CREATE INDEX customers_mv_followerc_idx ON customers_mv USING BTREE (social_follower_count);
CREATE INDEX customers_mv_folling_idx ON customers_mv USING BTREE (social_following_count);
CREATE INDEX customers_mv_emv_idx ON customers_mv USING BTREE (social_emv);
CREATE INDEX customers_mv_gin_social_idx ON customers_mv USING GIN (social jsonb_path_ops);
CREATE INDEX customers_mv_partial_social_validated_idx ON customers_mv (social_validated) WHERE social_validated = FALSE;
CREATE INDEX customers_mv_categories_idx ON customers_mv USING gin (categories);
CREATE INDEX customers_mv_gin_location_idx ON customers_mv USING GIN (location jsonb_path_ops);
CREATE INDEX customers_mv_gin_loc_vector ON customers_mv USING gin(loc_vector);
CREATE UNIQUE INDEX customers_mv_uniq_id_idx ON customers_mv (id);

Our view has some columns just for accessing data like location or social (both jsonb type) and some other like loc_vector for querying faster.

Now the problem:
The problem occurs when we try to refresh, refresh concurrently or create a new materialized view, when we try to launch the refresh command the CPU or the write IOPS crash the DB.

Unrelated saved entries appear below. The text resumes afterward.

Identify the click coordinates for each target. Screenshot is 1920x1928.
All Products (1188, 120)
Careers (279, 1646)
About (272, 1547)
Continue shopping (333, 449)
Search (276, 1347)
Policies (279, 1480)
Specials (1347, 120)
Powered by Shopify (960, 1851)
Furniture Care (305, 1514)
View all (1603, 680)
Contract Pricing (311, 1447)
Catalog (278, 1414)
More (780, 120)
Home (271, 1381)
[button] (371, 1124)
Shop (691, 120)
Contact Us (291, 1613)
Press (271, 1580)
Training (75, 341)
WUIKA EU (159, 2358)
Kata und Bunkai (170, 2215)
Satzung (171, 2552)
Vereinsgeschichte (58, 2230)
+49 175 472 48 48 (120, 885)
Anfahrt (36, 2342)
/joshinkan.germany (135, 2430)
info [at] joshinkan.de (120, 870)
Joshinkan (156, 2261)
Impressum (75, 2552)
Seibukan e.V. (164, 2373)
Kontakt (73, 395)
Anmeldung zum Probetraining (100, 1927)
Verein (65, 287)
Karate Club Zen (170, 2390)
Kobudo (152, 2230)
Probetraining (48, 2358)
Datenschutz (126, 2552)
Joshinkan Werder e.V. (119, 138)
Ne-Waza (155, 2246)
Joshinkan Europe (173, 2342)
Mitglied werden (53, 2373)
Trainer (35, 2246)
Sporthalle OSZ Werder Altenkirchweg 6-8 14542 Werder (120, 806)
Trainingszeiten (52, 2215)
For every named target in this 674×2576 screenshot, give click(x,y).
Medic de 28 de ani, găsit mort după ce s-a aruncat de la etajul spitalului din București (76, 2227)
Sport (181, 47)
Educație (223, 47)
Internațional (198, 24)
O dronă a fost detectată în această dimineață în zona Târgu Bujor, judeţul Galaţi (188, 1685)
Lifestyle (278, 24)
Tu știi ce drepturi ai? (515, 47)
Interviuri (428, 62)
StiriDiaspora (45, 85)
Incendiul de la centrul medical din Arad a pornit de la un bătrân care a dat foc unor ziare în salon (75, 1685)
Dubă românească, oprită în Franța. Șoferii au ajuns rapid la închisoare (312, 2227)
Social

Here we can se how hard it hits the DB
CPU Usage

enter image description here

What would be the ideal setting given our requirements?

Its a problem of increasing infrastructure or maybe a matter of configuration/optimization?

Best Answer

Your problem is likely the indexes.

IIRC, refreshing a materialized view drops the existing data and create a new "table" with the current data.

What this does for your indexes is re-index the entire subset of data, which based on your indexes send like a significant workload.

My recommendation would be to not use the built-in materialized views and to instead roll your own equivalent, incrementally updating data so your are only writing stale data/indexes.

The trade off is that this will be much more complex to build out than simply creating a materialized view, and you'll need to consider how you want to track invalidation of stale data.